College is developing academic completion plan
2017-10-16 Georgian College Students
Gurmukh Singh, Amrinder Singh Augne and Sahio Shiridhar are international students at Georgian College. Sue Sgambati/BarrieToday

Some Georgian College students were doing schoolwork as they pushed through day one of a strike by faculty. 

"We are a little bit worried," said Sahio Shiridhar, who is in his second year of Mechanical Engineering.

"It's about their rights and stuff but all I know for the students, it's going to mess up our schedule.  We have mid-terms going on. They're going to be moved ahead. We're going to get assignments bumped up. It's going to be tough for us."

The international student from India added, "We hope it gets resolved quckly."

Classes were cancelled at Ontario's 24 community colleges, including Georgian, after 12,000 faculty members went on a legal strike at 12:01 a.m.

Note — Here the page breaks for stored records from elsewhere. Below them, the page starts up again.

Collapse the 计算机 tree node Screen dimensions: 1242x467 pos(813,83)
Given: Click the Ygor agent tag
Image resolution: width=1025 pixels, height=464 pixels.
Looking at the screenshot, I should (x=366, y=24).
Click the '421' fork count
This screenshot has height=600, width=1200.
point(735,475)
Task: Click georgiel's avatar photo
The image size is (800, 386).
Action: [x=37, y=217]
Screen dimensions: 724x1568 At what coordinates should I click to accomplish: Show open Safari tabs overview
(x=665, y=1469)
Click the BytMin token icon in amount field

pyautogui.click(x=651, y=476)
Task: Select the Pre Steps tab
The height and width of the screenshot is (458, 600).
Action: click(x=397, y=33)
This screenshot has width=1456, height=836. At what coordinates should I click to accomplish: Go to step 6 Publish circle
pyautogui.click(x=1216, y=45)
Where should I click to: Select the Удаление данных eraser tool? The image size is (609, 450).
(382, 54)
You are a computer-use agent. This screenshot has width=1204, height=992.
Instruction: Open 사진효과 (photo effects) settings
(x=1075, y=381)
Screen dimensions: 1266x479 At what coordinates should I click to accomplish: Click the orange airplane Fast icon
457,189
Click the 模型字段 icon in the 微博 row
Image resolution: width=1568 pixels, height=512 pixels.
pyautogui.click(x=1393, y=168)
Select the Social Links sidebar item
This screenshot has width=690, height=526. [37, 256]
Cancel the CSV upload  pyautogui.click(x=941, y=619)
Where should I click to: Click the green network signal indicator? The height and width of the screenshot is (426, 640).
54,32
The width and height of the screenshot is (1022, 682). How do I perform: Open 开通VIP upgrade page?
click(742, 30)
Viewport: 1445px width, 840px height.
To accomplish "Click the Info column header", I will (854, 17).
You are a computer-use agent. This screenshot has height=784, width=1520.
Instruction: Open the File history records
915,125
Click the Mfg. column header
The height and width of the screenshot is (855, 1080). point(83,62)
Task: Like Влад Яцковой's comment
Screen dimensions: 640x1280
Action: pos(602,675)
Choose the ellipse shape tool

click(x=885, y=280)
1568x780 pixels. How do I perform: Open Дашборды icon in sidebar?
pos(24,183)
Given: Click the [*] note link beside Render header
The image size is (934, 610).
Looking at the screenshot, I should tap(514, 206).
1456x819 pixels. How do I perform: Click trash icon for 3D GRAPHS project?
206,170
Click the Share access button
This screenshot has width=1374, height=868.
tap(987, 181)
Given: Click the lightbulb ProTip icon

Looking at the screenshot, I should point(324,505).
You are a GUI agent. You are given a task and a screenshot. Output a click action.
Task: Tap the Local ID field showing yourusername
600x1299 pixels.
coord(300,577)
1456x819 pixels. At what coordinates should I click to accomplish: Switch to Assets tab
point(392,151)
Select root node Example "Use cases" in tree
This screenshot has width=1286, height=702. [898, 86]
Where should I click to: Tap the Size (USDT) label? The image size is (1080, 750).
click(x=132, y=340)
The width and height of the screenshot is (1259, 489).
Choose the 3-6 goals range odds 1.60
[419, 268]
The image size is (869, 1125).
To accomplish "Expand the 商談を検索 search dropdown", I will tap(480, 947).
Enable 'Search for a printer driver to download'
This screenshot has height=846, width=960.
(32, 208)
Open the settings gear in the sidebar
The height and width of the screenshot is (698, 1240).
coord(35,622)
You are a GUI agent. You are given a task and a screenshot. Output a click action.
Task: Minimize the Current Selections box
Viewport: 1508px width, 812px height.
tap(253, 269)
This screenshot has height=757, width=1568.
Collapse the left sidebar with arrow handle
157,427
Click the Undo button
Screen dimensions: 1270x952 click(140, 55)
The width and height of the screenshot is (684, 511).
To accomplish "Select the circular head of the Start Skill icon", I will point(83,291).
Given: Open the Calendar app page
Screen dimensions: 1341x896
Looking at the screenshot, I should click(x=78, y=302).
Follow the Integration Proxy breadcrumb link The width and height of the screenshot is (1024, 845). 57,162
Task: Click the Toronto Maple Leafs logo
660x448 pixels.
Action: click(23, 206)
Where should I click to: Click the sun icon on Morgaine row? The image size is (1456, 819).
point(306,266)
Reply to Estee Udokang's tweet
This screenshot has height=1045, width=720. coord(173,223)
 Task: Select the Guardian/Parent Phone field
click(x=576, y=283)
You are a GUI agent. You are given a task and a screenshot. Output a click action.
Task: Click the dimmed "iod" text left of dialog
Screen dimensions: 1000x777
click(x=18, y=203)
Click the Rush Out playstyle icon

Monday.

A key issue in the labour dispute is contract work.

The union wants a 50-50 split between full-time and contract employees but the College Employers Council says that is unaffordable.

Pickets went up at all Georgian College locations where strikers conducted information stops as motorists entered the campuses. 

Shiridhar was at Barrie's main campus library with several other international students from India.

"I'm very upset," said Gurmukh Singh, a second year student in the Aviation Management program.

"It's a complete loss of study. Complete loss of money. If the strike continues one month we have to drop our semester and we'll have to do it again. We're on a study visa and will need to extend our study visa."

"It's very stressful," he said. 

Fellow international student Amrinder Singh Augne said he was 'very upset' when he woke up Monday morning to learn classes were cancelled.

"There are no classes but I have paid for the classes. This is a problem," said  Singh Augne, also in Aviaton Management.

Navjot Kaur and Harprett Kaur are both studying Health and Fitness Promotion.

"This week we have mid-terms so we lost a lot. It's stressful," said Navjot. 

Her school mate saw things differently. 

"I think it is good for me because I faced a lot of stress from studies and assignments and I feel so relaxed this week," laughed Harprett.

Student Josh Sowman is in a part-time semester to complete his Entrepreneurship program. 

"I'm a little annoyed because it's kind of having an impact on most of the students. It's a little frustrating for sure. It's nice to have extra time to do things but at the same time I'm missing class time to learn things I need to learn."

Georgian College is trying to assuage the fears of students.

"We are developing an academic completion plan," said Lori Bell, Executive Director Human Resources and Organizational Development.  "The semester will not be extended because of the strike so any travel plans of students won't need to be changed."

Bell says the college can't share the plan now because it will change, depending on how long the strike lasts.  

Everyone involved in the strike - striking faculty, the College Employer Council and Georgian College spokespeople - all say no student has ever lost a year because of a strike.